The highest resolution digital camera is the LSST Camera, which was designed for the Vera C. Rubin Observatory (formerly known as the Large Synoptic Survey Telescope), which is currently under construction on Cerro Pachon in Elqui Province, Chile. The camera uses an array of 189 CCD image sensors (each with a resolution of 4,096 x 4,097 pixels (16 megapixels) for a total resolution of 3.2 billion pixels. The CCD array was assembled at the SLAC National Accelerator Laboratory in Menlo Park, California, USA, and first tested (without its lenses) in September 2020.

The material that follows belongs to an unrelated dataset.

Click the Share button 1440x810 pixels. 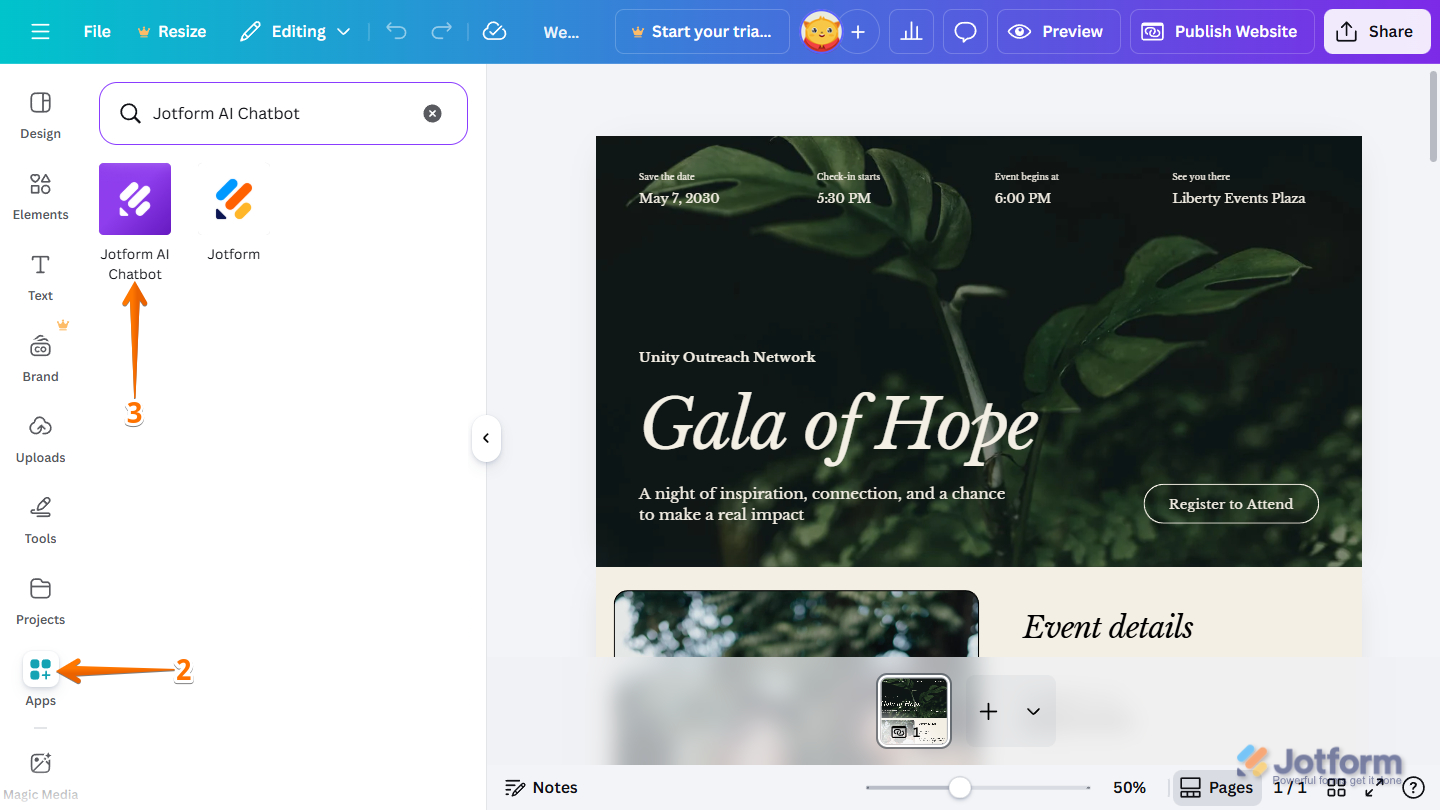point(1377,31)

The camera uses CCD (charge-coupled device) sensors, which can produce higher quality images (at the cost of much higher price and power consumption) than the active-pixel (CMOS) sensors in most commercially-available digital cameras. The 16-megapixel sensors are grouped together into 21 sets of nine called "rafts", and each raft is backed by a "tower" of control electronics that bring together the data from each sensor. Each one of these self-contained modules can act as a camera on its own, and can be independently operated.

When completed, the LSST camera will be the largest digital camera ever built – combining this massive CCD array with a set of enormous lenses and image-acquisition systems. All these components will be sealed inside an air-tight, refrigerated housing measuring 1.65 m (5 ft 6 in) in diameter, 3.73 m (12 ft 3 in) in length and weighing around 2,800 kg (6,200 lb).

Within the next few years, the camera will be installed on the Charles Simonyi Survey Telescope at the Vera C. Rubin Observatory (formerly known as the Large Synoptic Survey Telescope), currently under construction on Cerro Pachon in Elqui Province, Chile. This facility is designed to continuously monitor the night sky -- using its huge camera to take up to 15 terabytes of images every night.

The LSST camera, when installed in Chile, will have a field of view of 9.6 square degrees. For context the full moon has an apparent size (when viewed from earth) of just 0.2 square degrees. By imaging large areas of the night sky on a regular basis, astronomers will be able to identify patterns of movement and variations in brightness that might not otherwise be apparent.

Objects which move through the sky include small solar system bodies like asteroids and comets, but nearby stars also make small displacements in angle due to intrinsic velocities and the orbit of the Earth around the Sun. Variations in stellar brightness can be caused by periodic instabilities, the motions of stars around one another in binary systems, and explosive events like novae and supernovae One of the big mysteries the Vera C. Rubin observatory might be able to solve is the question of whether or not there is another dim and remote planet beyond Neptune – the so-called Planet Nine. Its combination of high resolution and wide field-of-view makes it well equipped to spot what would be a tiny speck, moving almost imperceptibly slowly between the stars.